RECORDS SUPPLIED Block Start

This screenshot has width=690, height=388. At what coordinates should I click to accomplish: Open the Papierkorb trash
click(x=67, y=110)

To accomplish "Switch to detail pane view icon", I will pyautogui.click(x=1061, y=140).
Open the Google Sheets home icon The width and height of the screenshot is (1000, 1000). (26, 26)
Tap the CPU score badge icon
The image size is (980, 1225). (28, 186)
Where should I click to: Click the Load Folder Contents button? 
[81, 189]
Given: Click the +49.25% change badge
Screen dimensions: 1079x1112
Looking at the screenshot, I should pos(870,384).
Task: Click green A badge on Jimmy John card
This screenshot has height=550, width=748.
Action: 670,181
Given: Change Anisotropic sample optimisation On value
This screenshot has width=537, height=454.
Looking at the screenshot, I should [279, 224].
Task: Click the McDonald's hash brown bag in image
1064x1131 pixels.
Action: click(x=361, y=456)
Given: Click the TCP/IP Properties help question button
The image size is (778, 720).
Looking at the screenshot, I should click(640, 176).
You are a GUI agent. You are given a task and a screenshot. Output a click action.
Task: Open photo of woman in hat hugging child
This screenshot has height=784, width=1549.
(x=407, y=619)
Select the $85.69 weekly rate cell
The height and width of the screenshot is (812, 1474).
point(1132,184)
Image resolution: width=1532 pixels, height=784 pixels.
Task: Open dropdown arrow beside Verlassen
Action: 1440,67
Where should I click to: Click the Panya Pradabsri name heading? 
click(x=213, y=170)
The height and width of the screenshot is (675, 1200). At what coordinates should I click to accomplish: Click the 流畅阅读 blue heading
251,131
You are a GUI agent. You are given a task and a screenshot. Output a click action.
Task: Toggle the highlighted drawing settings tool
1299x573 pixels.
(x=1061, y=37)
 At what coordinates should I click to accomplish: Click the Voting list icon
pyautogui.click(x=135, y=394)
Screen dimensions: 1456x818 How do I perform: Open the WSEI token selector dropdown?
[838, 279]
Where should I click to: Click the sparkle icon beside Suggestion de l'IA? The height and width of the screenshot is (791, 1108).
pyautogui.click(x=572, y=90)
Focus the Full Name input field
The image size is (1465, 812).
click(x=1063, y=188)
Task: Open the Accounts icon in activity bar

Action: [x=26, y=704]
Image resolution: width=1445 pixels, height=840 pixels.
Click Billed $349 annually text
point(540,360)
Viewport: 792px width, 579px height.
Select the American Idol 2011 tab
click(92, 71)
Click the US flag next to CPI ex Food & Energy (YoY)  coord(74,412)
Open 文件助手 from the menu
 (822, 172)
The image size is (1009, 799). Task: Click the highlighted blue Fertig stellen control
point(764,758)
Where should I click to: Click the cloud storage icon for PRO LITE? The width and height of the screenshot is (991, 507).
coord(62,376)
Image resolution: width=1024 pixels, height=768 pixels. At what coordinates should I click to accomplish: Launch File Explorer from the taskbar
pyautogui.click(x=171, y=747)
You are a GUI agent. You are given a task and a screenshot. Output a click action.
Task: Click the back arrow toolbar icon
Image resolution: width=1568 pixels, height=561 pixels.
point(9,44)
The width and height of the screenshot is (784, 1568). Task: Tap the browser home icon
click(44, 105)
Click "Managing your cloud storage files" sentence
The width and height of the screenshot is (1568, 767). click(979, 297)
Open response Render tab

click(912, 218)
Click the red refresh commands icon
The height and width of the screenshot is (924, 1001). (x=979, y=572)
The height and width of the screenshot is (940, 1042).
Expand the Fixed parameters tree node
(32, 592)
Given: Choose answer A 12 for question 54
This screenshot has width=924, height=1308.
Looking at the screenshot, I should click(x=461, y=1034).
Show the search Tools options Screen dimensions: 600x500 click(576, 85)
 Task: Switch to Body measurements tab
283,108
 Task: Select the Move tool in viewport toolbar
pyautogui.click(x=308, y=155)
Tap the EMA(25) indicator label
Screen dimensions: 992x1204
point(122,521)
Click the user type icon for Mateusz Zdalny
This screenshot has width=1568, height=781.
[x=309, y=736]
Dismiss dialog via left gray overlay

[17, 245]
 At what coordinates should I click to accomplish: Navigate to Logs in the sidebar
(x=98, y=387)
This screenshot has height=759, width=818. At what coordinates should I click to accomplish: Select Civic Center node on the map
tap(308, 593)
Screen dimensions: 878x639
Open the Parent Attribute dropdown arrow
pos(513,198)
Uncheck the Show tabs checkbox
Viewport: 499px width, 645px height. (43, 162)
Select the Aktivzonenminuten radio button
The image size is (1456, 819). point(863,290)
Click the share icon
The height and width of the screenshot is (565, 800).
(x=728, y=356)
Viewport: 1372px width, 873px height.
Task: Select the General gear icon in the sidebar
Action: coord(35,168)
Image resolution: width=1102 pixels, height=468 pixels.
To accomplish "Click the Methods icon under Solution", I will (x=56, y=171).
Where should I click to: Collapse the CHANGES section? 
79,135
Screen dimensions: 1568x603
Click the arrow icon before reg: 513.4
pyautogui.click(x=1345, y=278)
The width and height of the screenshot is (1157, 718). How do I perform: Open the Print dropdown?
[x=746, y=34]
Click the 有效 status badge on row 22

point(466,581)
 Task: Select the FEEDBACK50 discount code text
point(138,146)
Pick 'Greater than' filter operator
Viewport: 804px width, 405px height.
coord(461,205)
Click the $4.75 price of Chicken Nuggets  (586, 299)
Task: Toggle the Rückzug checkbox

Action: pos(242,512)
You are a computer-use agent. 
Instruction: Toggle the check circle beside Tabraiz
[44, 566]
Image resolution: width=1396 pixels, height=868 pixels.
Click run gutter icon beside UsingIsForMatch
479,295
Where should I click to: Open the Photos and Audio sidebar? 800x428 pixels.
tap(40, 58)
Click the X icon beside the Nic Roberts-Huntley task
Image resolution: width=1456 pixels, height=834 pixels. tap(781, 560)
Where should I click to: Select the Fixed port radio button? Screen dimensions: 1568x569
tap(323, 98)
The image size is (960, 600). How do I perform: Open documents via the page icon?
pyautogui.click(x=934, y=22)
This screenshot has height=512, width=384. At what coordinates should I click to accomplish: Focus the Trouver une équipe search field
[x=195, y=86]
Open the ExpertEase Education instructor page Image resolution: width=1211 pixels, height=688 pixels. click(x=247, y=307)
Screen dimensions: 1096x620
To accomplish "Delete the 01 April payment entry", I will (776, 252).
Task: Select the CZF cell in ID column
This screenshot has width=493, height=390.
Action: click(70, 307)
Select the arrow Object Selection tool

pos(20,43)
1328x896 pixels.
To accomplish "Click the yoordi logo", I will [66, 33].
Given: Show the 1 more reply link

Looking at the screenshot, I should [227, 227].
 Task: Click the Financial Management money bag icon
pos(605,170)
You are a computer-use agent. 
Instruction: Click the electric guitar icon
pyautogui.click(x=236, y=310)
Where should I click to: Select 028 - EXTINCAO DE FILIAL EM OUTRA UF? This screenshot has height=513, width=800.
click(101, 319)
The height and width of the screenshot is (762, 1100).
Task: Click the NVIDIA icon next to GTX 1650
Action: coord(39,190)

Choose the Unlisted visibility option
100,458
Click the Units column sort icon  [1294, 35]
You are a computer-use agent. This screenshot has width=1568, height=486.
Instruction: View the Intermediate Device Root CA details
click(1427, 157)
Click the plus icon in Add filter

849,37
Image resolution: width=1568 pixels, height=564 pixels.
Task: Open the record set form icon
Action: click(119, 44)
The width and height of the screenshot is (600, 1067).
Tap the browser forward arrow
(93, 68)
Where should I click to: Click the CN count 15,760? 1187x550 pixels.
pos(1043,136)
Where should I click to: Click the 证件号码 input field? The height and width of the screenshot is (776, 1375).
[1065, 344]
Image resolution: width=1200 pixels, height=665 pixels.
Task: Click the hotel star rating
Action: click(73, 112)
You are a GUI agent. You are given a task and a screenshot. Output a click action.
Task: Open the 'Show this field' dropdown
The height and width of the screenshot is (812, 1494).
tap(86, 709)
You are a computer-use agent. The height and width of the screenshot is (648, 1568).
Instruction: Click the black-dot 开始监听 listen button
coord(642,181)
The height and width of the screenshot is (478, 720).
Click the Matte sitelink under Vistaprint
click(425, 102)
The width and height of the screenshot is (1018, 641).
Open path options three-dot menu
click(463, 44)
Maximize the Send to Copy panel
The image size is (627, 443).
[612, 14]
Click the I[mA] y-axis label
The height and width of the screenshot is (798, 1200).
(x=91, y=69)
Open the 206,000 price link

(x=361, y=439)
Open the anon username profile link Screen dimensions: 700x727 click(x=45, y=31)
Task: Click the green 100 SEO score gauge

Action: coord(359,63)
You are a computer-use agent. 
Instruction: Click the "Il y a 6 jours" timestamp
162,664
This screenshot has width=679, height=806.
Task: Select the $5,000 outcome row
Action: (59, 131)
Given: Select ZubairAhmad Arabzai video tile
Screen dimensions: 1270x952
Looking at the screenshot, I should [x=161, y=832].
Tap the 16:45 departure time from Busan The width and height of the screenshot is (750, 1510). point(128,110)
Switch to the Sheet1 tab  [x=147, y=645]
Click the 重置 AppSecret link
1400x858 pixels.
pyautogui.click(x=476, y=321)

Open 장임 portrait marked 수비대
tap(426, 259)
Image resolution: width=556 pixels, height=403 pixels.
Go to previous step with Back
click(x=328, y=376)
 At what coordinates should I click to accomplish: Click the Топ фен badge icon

RECORDS SUPPLIED Block End

*BRIEF*. For every line in the listing above that mentions the word "cell", make a copy.

*SOLVED EXERCISE*.
Select the $85.69 weekly rate cell
Task: Select the CZF cell in ID column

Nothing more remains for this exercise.